- [Action item A]
According to the profile of Teong Tzen Wei, who is his coach?
- [Action item B]
Reproduce the passage of the Teong Tzen Wei profile that opens with the words containing "Teong Tzen Wei 张正伟" and closes with "kg (154 lb)".
- [Action item C]
Carry on the Teong Tzen Wei profile from the point where it stops.

- [Source text]

------------------------------------------------------------------------

Teong Tzen Wei 张正伟

Personal information
- National team: Singapore
- Born: 17 October 1997 (age 28) Singapore
- Height: 1.75 m (5 ft 9 in)
- Weight: 70 kg (154 lb)

Sport
- Sport: Swimming
- Strokes: Butterfly, freestyle, medley
- Coach: Gary Tan

Medal record
Men's swimming
Representing Singapore
| Event | 1st | 2nd | 3rd |
| Commonwealth Games | 0 | 1 | 0 |
| FINA Swimming World Cup | 0 | 2 | 0 |
| Southeast Asian Games | 6 | 5 | 0 |
| Total | 6 | 8 | 0 |
Commonwealth Games
| Silver medal – second place | 2022 Birmingham | 50 m butterfly |
FINA Swimming World Cup
| Silver medal – second place | 2018 Singapore | Mixed 4 x 50 m freestyle |
| Silver medal – second place | 2018 Singapore | Mixed 4 x 50 m medley |
Asian Games
| Silver medal – second place | 2022 Hangzhou | 50 m butterfly |
Southeast Asian Games
| Gold medal – first place | 2017 Kuala Lumpur | 50 m freestyle |
| Gold medal – first place | 2019 Philippines | 50 m butterfly |
| Gold medal – first place | 2021 Vietnam | 50 m freestyle |
| Gold medal – first place | 2021 Vietnam | 50 m butterfly |
| Gold medal – first place | 2023 Cambodia | 4×100 m medley |
| Gold medal – first place | 2025 Thailand | 50 m butterfly |
| Silver medal – second place | 2019 Philippines | 50 m freestyle |
| Silver medal – second place | 2023 Cambodia | 50 m butterfly |
| Silver medal – second place | 2023 Cambodia | 100 m butterfly |
| Silver medal – second place | 2023 Cambodia | 50 m freestyle |
| Silver medal – second place | 2025 Thailand | 50 m freestyle |

= Teong Tzen Wei =

Singaporean swimmer (born 1997)

------------------------------------------------------------------------

- [Data section]
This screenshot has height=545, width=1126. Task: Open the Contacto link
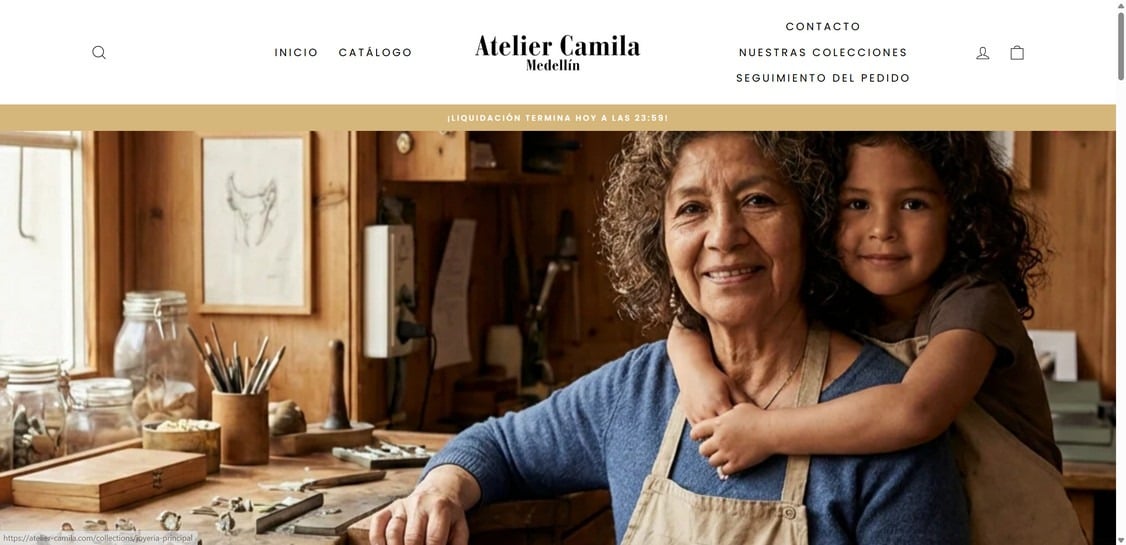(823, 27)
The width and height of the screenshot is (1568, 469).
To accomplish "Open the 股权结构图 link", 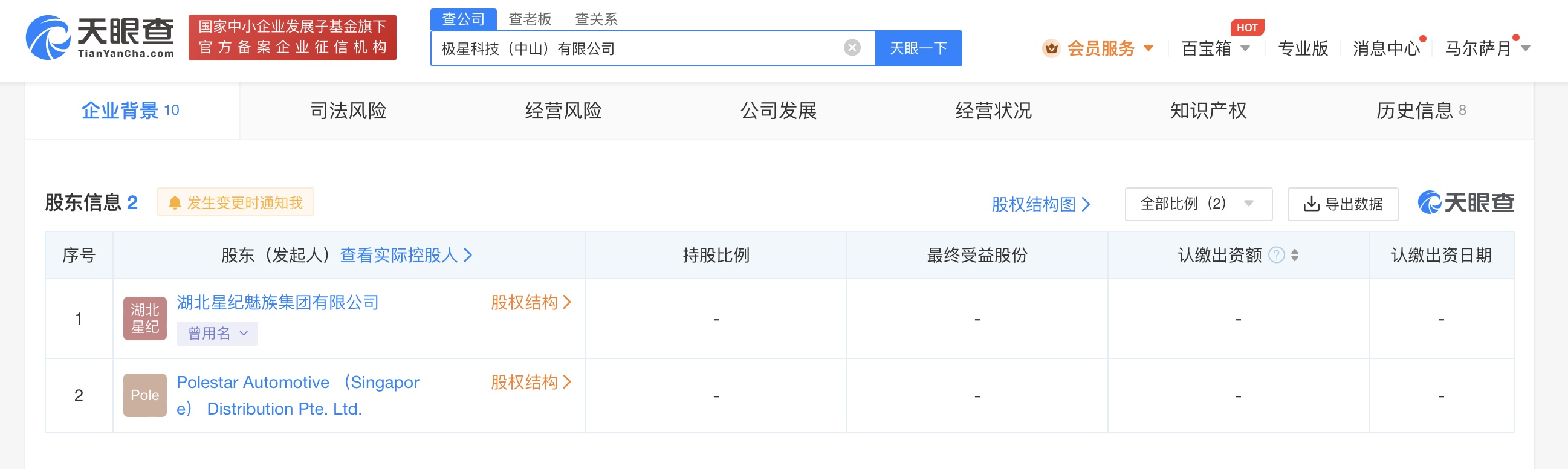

------------------------------------------------------------------------

- [Exercise answer A]
Gary Tan

- [Exercise answer B]
Teong Tzen Wei 张正伟

Personal information
- National team: Singapore
- Born: 17 October 1997 (age 28) Singapore
- Height: 1.75 m (5 ft 9 in)
- Weight: 70 kg (154 lb)

- [Exercise answer C]
Teong Tzen Wei (张正伟, born 17 October 1997) is a Singaporean swimmer. He won the silver medal at the 2022 Commonwealth Games in the 50 m butterfly, becoming the third Singaporean athlete to win a swimming medal at the Commonwealth Games.

== Career ==

=== 2017: First Southeast Asian gold ===
At the 2017 Southeast Asian Games, Teong clocked 22.55s in the final of the 50m freestyle, winning his first Southeast Asian Games gold.

===2018: FINA Swimming World Cup silver ===
Teong clinched 2 silvers in the mixed 4 x 50 medley and the mixed 4 x 50 freestyle relays at the last part of the FINA Swimming World Cup which was held in Singapore. In the mixed 4 x 50 freestyle, Singapore finished 2nd with a timing of 1.33.14, and in the mixed 4 x 50 medley, Singapore finished 2nd with a timing of 1.42.21.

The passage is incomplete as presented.